Também não acompanhamos a crítica do tribunal a quo, de ausência de alegação de qualquer facto que fundamente o pedido de pagamento de 6.500 € a título de danos não patrimoniais e de que tal falha não possa ser suprida mediante o convite ao aperfeiçoamento.

A autora pretende ser ressarcida pelo dano decorrente do facto de, desde a data do acidente, se encontrar privada do valor necessário à reparação do veículo, e como é obvio, tal dano só cessará com o efetivo recebimento da correspondente indemnização, daí a remessa para da liquidação de tal pedido para momento posterior.

Reconhecemos que a alegação da autora é, de facto, insuficiente a esse nível, uma vez que não indica qual o critério em que se baseia para o cálculo do valor a atribuir a tal dano e que estará na base no valor por si estimado de 6.500 €, relativamente ao dano ocorrido até à propositura da ação (taxa de juros de mora, inflação, ter-se visto obrigada a alugar uma outra viatura?).

Como salienta Miguel Teixeira de Sousa[4], apenas os factos essenciais nucleares constituem a causa de pedir, interessando os factos essenciais complementares e concretizadores unicamente à procedência da ação.

Não há que confundir, nesta sede, os factos necessários à determinação da causa de pedir, cuja falta implica a rejeição da petição inicial por ineptidão [art. 186º, n2, al. a)] ou de absolvição do réu da instância [arts. 577º, al. b) e 287º, nº1, al. b)] e factos necessários para a concludência da causa de pedir invocada, cuja falta será, a se, geradora da improcedência da ação[5]”.
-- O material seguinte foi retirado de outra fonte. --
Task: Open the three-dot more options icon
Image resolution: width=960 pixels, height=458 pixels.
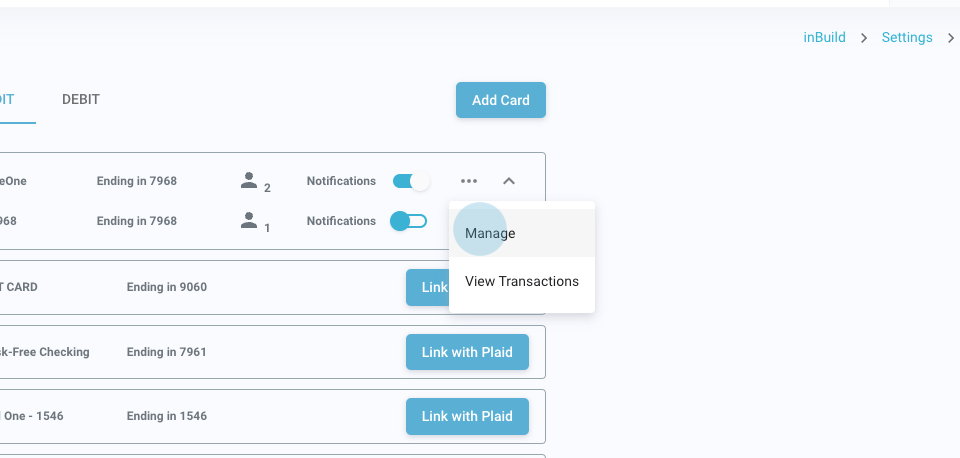Action: [469, 181]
Concluindo, as insuficiências de alegação contidas na petição inicial relativamente aos concretos factos que sustentam o valor dos danos cuja reparação é peticionada nos autos, não acarretam a ineptidão da p.i., justificando, tão só, um convite à autora ao completamento ou concretização do articulado, ao abrigo do disposto nos artigos 590º, ns. 2, al. b) e 4, do CPC.

 Como tal, dando-se razão à Apelante, conclui-se não se verificar falta de causa de pedir integradora de ineptidão da petição inicial, integrando os apontados vícios meras insuficiências na exposição da matéria de facto, suscetível de suprimento mediante ao convite ao aperfeiçoamento, ao abrigo dos artigos 590º, nº4, e 6º, nº 2, do CPC.

A apelação será de proceder, com a sequente revogação da decisão recorrida.


*

IV – DECISÃO

 Pelo exposto, acordam os juízes deste tribunal da Relação em julgar procedente a Apelação, revogando-se a decisão recorrida de ineptidão da petição inicial por ininteligibilidade do pedido e da causa de pedir, determinando-se o prosseguimento dos autos, mediante a prolação de convite ao aperfeiçoamento da petição inicial, nos termos do artigo 590º, ns. 2, al. b) e 4, do CPC.

Custas da apelação a suportar pelas Apeladas.                     

   Coimbra, 30 de setembro de 2025   


V – Sumário elaborado nos termos do art. 663º, nº7 do CPC.
(…).                                          


[1] António Abrantes Geraldes, Paulo Pimenta e Luís Filipe Pires de Sousa, “Código Civil Anotado”, Vol. I, Almedina, p. 690.
[2] Cfr., Francisco Manuel Lucas Ferreira da Silva, “Direito Processual Civil”, Vol. I, Almedina 2010, p. 523, e José Lebre de Freitas e Isabel Alexandre, “Código de Processo Civil Anotado”, Vol. 1º, Coimbra Editora, p. 353.
[3] Cfr., António Santos Abrantes Geraldes, Paulo Pimenta e Luís Filipe Pires de Sousa, “Código de Processo Civil Anotado”, Vol. I, p. 222, e Paulo Pimenta, “Processo Civil Declarativo, 2ª ed., pp. 24 e 155.
[4] João de Castro Mendes e Miguel Teixeira de Sousa, “Manual de Processo Civil”, Vol. I, AAFDL Editora, pp. 412-414
[5] José Manuel Ferreira de Almeida, Direito Processual Civil, Vol. II, 2ª ed., Almedina, pp. 81, e, em igual sentido, [5] Cfr., Ac. TRC de 05-03-91, relatado por Nuno Cruz, in BMJ nº 405, p. 543.